Student information systems (SIS) have significantly evolved since they first appeared in the 1960s, from essentially serving as the central store of student-related data to supporting activities such as class registration, grade management, and transcript generation. With this evolution has come increased demands on the SIS to support different student personas (traditional, transfer, etc.) and enable institutions to improve their students’ journeys.
Many look to gain insight into the SIS landscape through dimensions such as institutional sector (public, four-year, etc.) or institutional size. This approach is understandable, as it sheds light on the relationships between institutional characteristics and student information systems. However, given the evolved role of the SIS, should we also want to understand the relationship between the SIS and different student personas and journeys?
In this week’s post, we will explore this question.
Methodology
Our analysis began with SIS implementation data for 2,172 US four-year institutions – public, private, for-profit, and not-for-profit – to understand the current SIS landscape. As some products have tiny market shares and would complicate our analysis, we grouped those products with less than one percent market share into one group (“Other”). Likewise, we combined products from the same vendor for the same reason, resulting in categories such as “Student Information System – SIS (Ellucian).”

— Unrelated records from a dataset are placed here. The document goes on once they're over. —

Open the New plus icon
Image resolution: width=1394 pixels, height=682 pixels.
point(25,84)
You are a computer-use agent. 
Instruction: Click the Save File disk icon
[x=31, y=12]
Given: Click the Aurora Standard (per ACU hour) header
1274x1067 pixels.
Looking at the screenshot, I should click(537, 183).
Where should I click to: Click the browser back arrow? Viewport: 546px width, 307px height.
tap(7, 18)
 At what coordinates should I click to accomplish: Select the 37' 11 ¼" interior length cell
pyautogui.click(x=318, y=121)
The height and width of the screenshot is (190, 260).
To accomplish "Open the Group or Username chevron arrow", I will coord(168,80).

Also, to get a sense of student personas and journeys, we combined our data set with data dimensions from IPEDS, such as types of enrollment data and data related to outcomes closely aligned with the student journey (graduation rate, retention rate, etc.). Lastly, we took a multiclass classification approach to understand which IPEDS data dimensions most closely aligned with the different student information systems.
Findings
Figure 1 below shows the current market shares of the different student information systems, ranked by institutional type and enrollment category. This figure shows that, essentially, four products dominate the landscape. For example, Ellucian’s SIS ranks highest in most dimensions, with other student information systems prevalent in the remaining ones (Anthology’s SIS in private for-profit institutions, Jenzabar’s SIS in institutions with enrollment sizes between 2,500 and 4,999, and other SIS’ in institutions with enrollment sizes over 30,000).

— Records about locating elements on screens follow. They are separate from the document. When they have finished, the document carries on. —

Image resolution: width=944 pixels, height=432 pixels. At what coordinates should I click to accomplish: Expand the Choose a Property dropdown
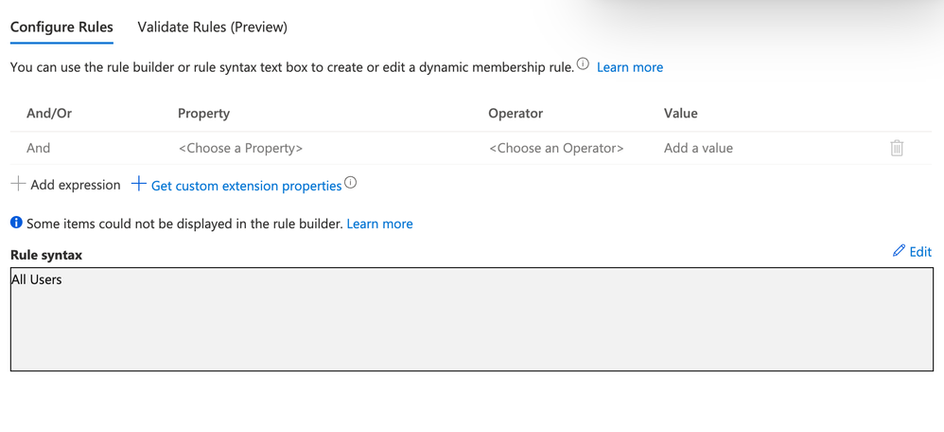coord(240,148)
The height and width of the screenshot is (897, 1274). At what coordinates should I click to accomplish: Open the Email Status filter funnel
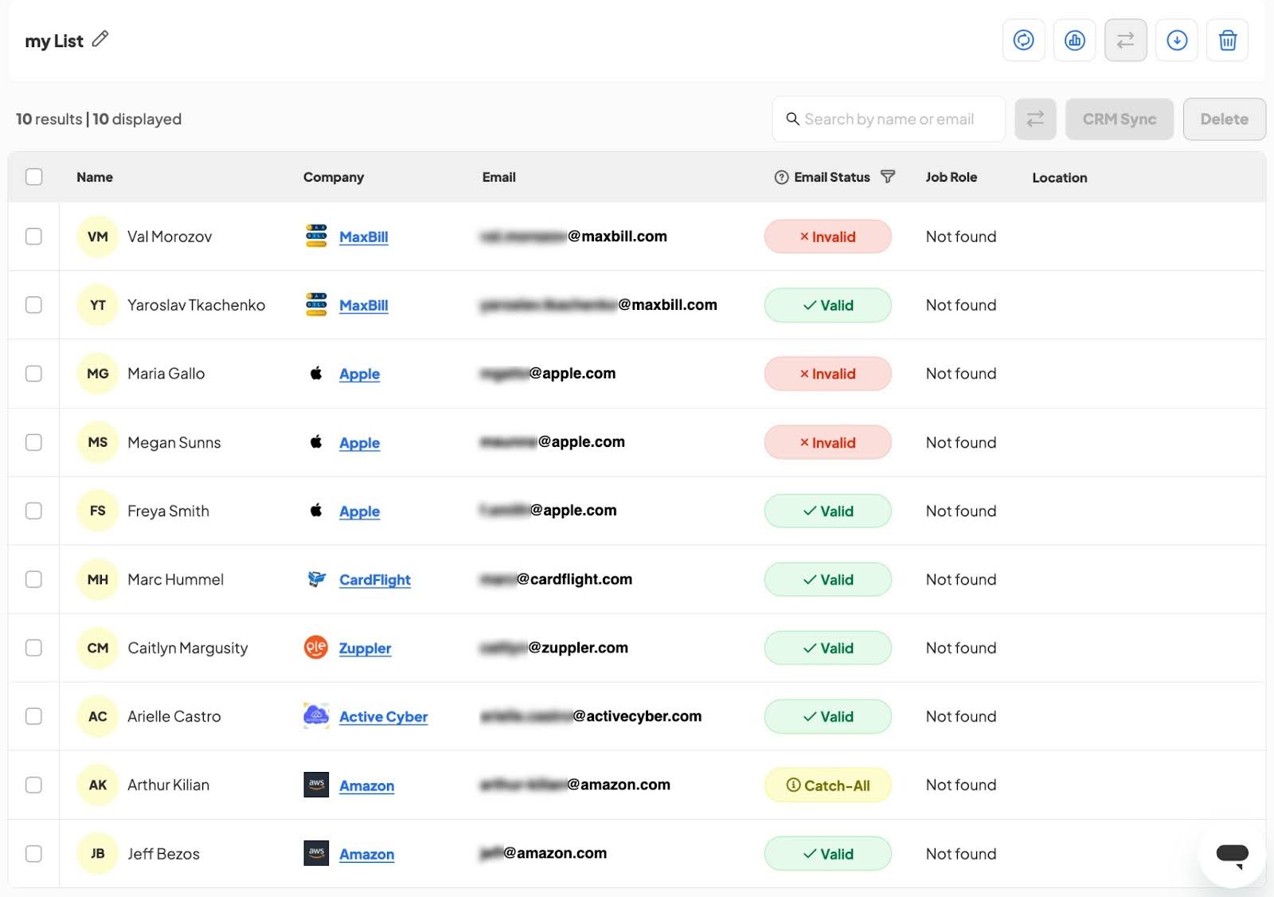tap(888, 177)
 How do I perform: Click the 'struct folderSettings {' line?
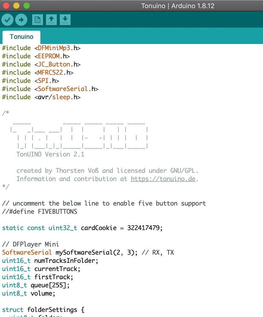43,310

However, let’s move away from viewing the SIS landscape by institutional characteristics and instead view it through the lens of student personas and journeys. We see a much different picture. For example, Oracle’s SIS has a more significant presence in institutions with a higher enrollment rate of continuing students, transfer students, and first-time undergraduate students. Likewise, institutions with higher graduation rates and nondegree, certificate-seeking undergraduates are more likely to have Workday’s student information system. Lastly, Jenzabar’s student information systems are more prevalent in institutions with higher percentages of students receiving any type of financial aid.
Why do these findings matter? First, our approach gives us more insight into the interrelationship between student information systems and the areas they have evolved to support, i.e., different student personas and journeys. Rather than looking only at institutional characteristics, we now have a deeper understanding of how student information systems vary in terms of the student bodies they are helping institutions support.

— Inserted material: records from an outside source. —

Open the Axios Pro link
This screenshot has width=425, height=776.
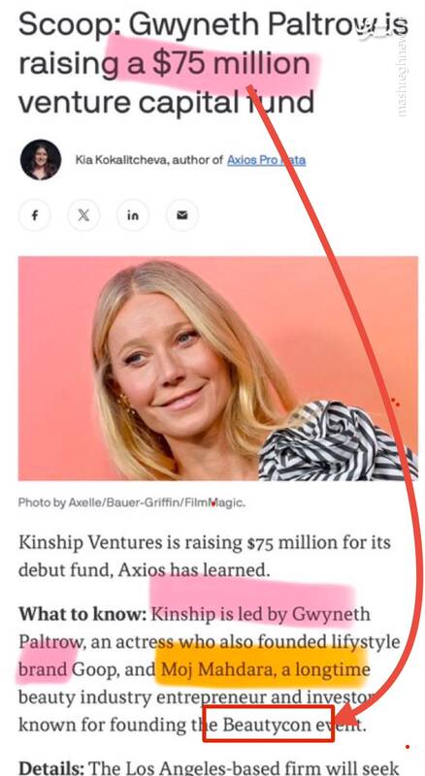pyautogui.click(x=266, y=160)
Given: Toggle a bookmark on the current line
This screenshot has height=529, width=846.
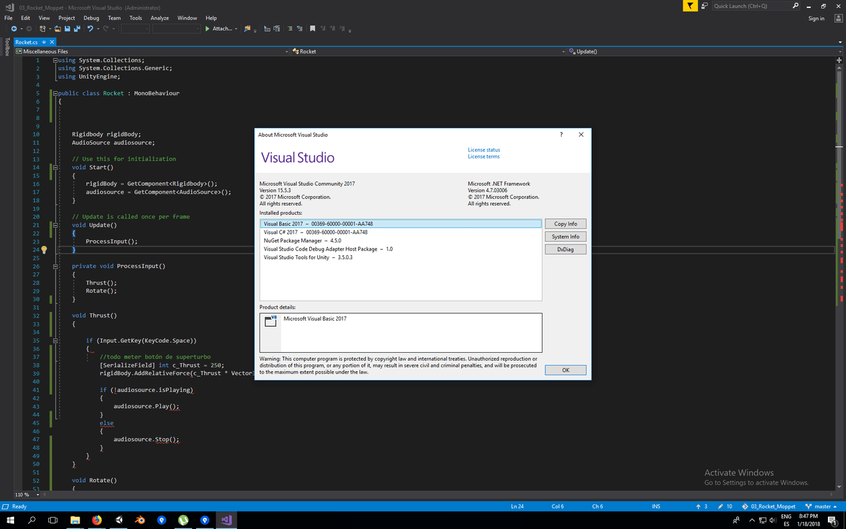Looking at the screenshot, I should (312, 28).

This approach also helps us more efficiently match student information systems with institutional complexity. Going beyond institutional type and enrollment size to include other factors helps us estimate whether a student information system can support complicated processes – class registration for transfer students – that come with complex student personas and journeys.
Summary: Student Personas Could Offer More Context than Institution Characteristics
Reviewing any landscape by institutional type and enrollment size is often an easy way to go, as these dimensions are readily available. Likewise, we can use these dimensions as proxies for complexity, concluding that the larger the institution, the more complex it is, for example.
However, our analysis shows that this conclusion is not always the case. In the case of the student information system landscape, for example, we can see that products with a more significant presence in larger institutions do not necessarily have the most robust relationship with those with a larger-than-average transfer student body. Therefore, we cannot assume that the best method to understand the interrelationship between higher education technology and a complex body of stakeholders (students, etc.) and demands is through enrollment size or institutional type.
In the future, we will apply this analysis to other product categories, such as financial systems, constituent relationship management solutions (CRM), and learning management systems (LMS). We look forward to sharing the outputs of these analyses in future posts.